## Source records
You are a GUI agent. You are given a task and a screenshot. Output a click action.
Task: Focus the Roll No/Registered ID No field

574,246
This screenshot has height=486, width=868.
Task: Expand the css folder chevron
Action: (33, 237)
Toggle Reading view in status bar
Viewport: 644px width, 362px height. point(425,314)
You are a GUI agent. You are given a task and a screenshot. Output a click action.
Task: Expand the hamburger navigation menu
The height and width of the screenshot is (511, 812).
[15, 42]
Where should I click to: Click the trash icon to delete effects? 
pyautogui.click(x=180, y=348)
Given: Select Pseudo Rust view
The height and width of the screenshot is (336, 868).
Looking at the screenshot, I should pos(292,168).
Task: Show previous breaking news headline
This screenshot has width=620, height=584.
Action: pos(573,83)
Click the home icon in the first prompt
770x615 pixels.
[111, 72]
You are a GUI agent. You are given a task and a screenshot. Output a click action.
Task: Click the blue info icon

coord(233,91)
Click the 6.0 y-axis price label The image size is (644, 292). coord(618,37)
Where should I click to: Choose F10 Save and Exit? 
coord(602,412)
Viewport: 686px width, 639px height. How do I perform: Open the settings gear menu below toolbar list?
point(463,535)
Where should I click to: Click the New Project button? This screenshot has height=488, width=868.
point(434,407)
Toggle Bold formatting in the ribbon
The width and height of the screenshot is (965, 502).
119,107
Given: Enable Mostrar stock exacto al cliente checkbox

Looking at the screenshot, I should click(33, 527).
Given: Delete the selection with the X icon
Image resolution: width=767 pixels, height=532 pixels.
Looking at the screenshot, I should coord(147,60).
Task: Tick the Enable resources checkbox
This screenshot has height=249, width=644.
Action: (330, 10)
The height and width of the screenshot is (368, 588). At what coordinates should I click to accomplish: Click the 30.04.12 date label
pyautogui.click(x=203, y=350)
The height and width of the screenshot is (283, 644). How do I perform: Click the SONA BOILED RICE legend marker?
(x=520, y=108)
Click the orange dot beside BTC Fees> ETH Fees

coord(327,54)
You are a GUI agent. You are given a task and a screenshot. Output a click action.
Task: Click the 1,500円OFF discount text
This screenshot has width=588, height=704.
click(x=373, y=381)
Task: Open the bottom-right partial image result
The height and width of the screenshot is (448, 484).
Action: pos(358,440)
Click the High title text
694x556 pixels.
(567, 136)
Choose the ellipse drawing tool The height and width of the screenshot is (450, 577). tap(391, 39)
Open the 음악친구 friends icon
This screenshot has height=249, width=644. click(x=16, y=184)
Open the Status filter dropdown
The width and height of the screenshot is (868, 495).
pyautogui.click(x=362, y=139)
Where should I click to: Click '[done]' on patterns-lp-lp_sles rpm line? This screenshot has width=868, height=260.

## Aim of the task
Above are the records. Print exactly, and only, the lines from the line with "The height and width of the screenshot is (511, 812)." to the line with "Task: Open the", both inclusive.

## Answer box
The height and width of the screenshot is (511, 812).
[15, 42]
Where should I click to: Click the trash icon to delete effects? 
pyautogui.click(x=180, y=348)
Given: Select Pseudo Rust view
The height and width of the screenshot is (336, 868).
Looking at the screenshot, I should pos(292,168).
Task: Show previous breaking news headline
This screenshot has width=620, height=584.
Action: pos(573,83)
Click the home icon in the first prompt
770x615 pixels.
[111, 72]
You are a GUI agent. You are given a task and a screenshot. Output a click action.
Task: Click the blue info icon

coord(233,91)
Click the 6.0 y-axis price label The image size is (644, 292). coord(618,37)
Where should I click to: Choose F10 Save and Exit? 
coord(602,412)
Viewport: 686px width, 639px height. How do I perform: Open the settings gear menu below toolbar list?
point(463,535)
Where should I click to: Click the New Project button? This screenshot has height=488, width=868.
point(434,407)
Toggle Bold formatting in the ribbon
The width and height of the screenshot is (965, 502).
119,107
Given: Enable Mostrar stock exacto al cliente checkbox

Looking at the screenshot, I should click(33, 527).
Given: Delete the selection with the X icon
Image resolution: width=767 pixels, height=532 pixels.
Looking at the screenshot, I should coord(147,60).
Task: Tick the Enable resources checkbox
This screenshot has height=249, width=644.
Action: (330, 10)
The height and width of the screenshot is (368, 588). At what coordinates should I click to accomplish: Click the 30.04.12 date label
pyautogui.click(x=203, y=350)
The height and width of the screenshot is (283, 644). How do I perform: Click the SONA BOILED RICE legend marker?
(x=520, y=108)
Click the orange dot beside BTC Fees> ETH Fees

coord(327,54)
You are a GUI agent. You are given a task and a screenshot. Output a click action.
Task: Click the 1,500円OFF discount text
This screenshot has width=588, height=704.
click(x=373, y=381)
Task: Open the bottom-right partial image result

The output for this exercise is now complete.